## [Directions for this task]
Repeat the records word for word, starting at the line that contains "Task: Select the Analytics Agent sparkle icon" and continuing through the end of the records, with both ends included. Leave the pictures out.

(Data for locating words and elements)

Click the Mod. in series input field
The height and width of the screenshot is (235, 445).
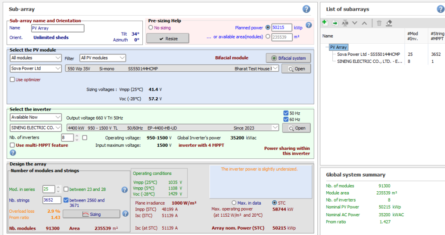[x=49, y=189]
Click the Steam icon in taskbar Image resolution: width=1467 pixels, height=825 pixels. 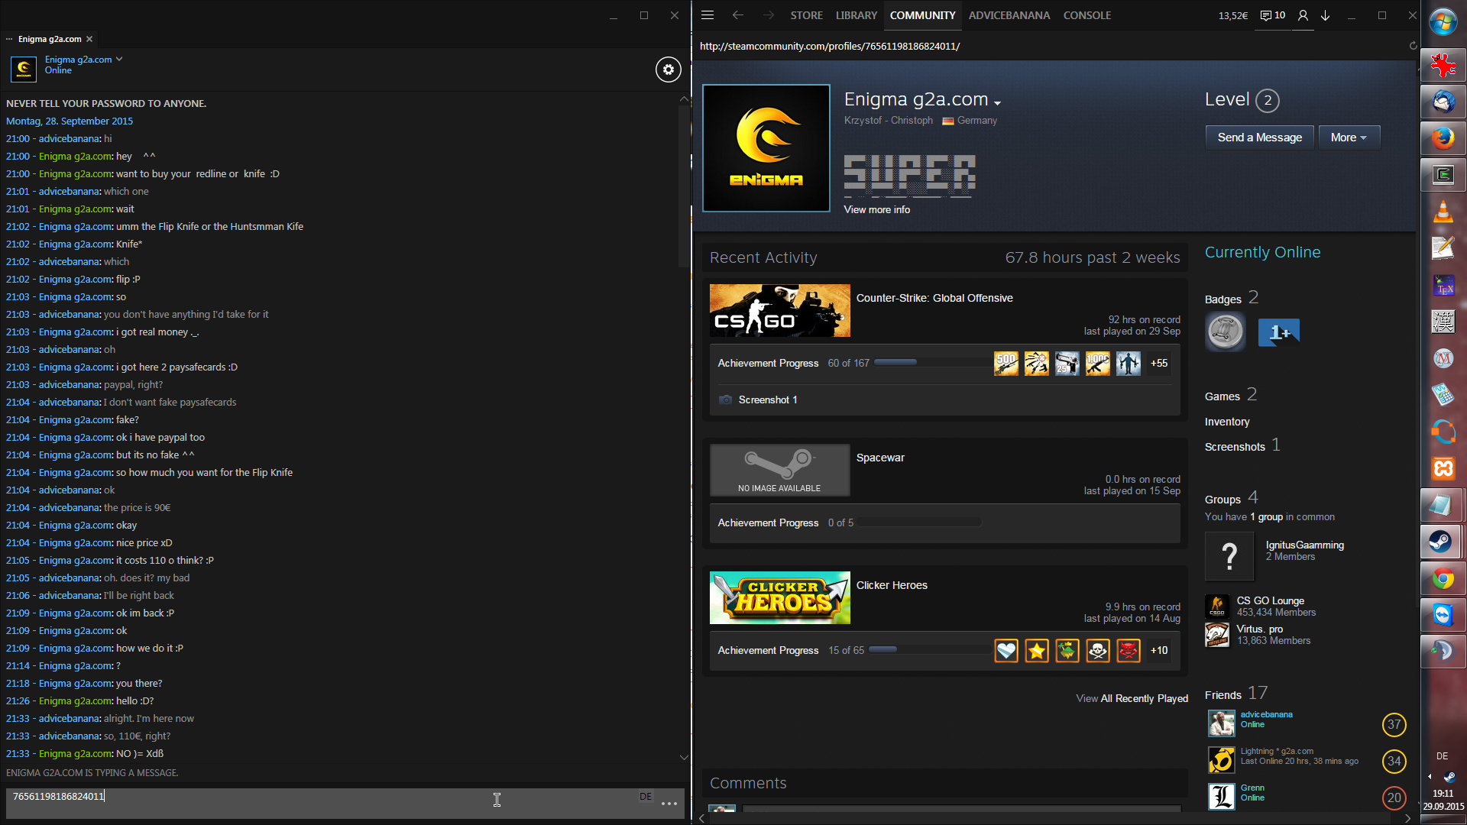1442,542
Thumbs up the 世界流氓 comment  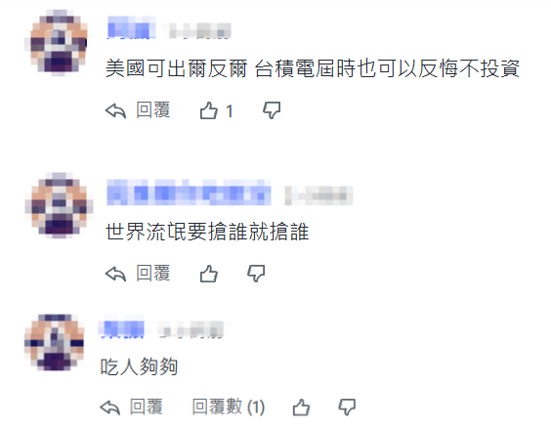(209, 274)
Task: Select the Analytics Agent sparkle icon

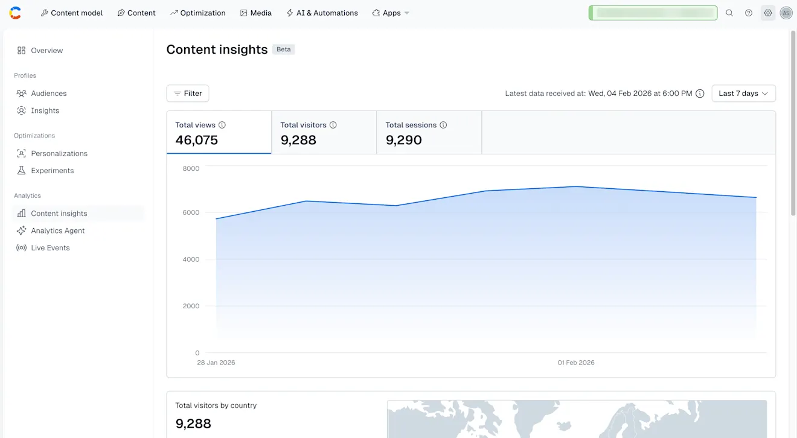Action: pos(21,230)
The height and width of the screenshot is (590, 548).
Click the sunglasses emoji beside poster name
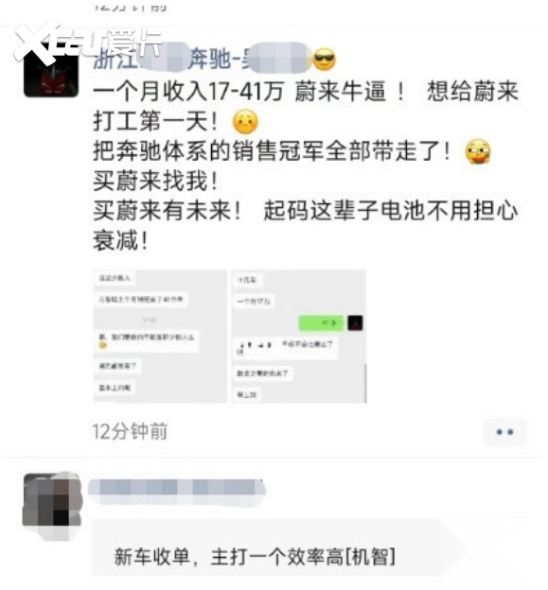point(325,60)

## [Exercise answer]
Task: Select the Analytics Agent sparkle icon

Action: pos(21,230)
The height and width of the screenshot is (590, 548).
Click the sunglasses emoji beside poster name
point(325,60)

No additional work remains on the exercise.